As someone joked after Defense Secretary Jim Mattis resigned yesterday, "we have to worry when the grown-up in the room is nicknamed 'Mad Dog.'" His resignation letter doesn't seem that mad:
One core belief I have always held is that our strength as a nation is inextricably linked to the strength of our unique and comprehensive system of alliances and partnerships. While the US remains the indispensable nation in the free world, we cannot protect our interests or serve that role effectively without maintaining strong alliances and showing respect to those allies. Like you, I have said from the beginning that the armed forces of the United States should not be the policeman of the world. Instead, we must use all tools of American power to provide for the common defense, including providing effective leadership to our alliances. NATO's 29 democracies demonstrated that strength in their commitment to fighting alongside us following the 9-11 attack on America. The Defeat-ISIS coalition of 74 nations is further proof.

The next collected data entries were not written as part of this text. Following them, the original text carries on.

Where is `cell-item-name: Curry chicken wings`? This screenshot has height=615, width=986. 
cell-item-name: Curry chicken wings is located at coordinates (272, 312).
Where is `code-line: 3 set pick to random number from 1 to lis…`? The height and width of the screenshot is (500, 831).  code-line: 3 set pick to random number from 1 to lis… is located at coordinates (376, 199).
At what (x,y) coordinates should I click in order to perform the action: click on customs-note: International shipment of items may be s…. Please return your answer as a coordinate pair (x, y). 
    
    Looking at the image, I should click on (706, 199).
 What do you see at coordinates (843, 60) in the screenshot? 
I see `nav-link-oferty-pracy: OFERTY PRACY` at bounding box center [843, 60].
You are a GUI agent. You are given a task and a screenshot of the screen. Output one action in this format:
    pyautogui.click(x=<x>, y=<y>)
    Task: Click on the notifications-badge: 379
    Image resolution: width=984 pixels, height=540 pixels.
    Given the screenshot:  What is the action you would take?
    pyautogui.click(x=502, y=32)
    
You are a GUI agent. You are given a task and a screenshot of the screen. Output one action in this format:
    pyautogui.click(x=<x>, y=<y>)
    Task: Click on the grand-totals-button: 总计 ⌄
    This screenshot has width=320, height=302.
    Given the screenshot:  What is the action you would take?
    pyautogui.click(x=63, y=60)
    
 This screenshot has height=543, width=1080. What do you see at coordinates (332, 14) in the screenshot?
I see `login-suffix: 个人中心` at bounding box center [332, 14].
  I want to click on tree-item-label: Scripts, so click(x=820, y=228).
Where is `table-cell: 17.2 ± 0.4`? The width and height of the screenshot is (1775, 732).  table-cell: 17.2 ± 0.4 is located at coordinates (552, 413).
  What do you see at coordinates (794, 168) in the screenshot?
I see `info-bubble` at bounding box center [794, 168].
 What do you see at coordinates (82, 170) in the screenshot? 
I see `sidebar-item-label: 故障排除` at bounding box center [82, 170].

Similarly, I believe we must be resolute and unambiguous in our approach to those countries whose strategic interests are increasingly in tension with ours. It is clear that China and Russia, for example, want to shape a world consistent with their authoritarian model - gaining veto authority over other nations' economic, diplomatic, and security decisions - to promote their own interests at the expense of their neighbors, America and our allies. That is why we must use all the tools of American power to provide for the common defense.
My views on treating allies with respect and also being clear-eyed about both malign actors and strategic competitors are strongly held and informed by over four decades of immersion in these issues. We must do everything possible to advance an international order that is most conducive to our security, prosperity and values, and we are strengthened in this effort by the solidarity of our alliances.
Interesting times. And to the reason that Mattis has resigned (a disagreement with the president over pulling out of Syria), Josh Marshall rightly points out that if we don't know why the president is doing something, that's a problem in itself:
This most basic level of transparency – knowing roughly the reasons why the government is doing the things its doing – is something Americans have mostly been able to take for granted. But today we can’t. And that has knock-on effects down the line of democratic self-government and accountability. If we don’t know why things are happening, whether they’re happening for plausible policy reasons or because of pay-offs or extortion or whims, we can’t properly react to them. We can’t properly understand what is happening with no clear idea why it is happening. We lack the basic information around which political groupings properly react to those in power, supporting the government’s actions or opposing them. It generates a climate of profound uncertainty and civic paralysis.
Which, not to put too fine a point on it, is exactly what Russia and China want. We really are in an upside-down world, when Democrats are worried about our adversaries and Republicans don't care.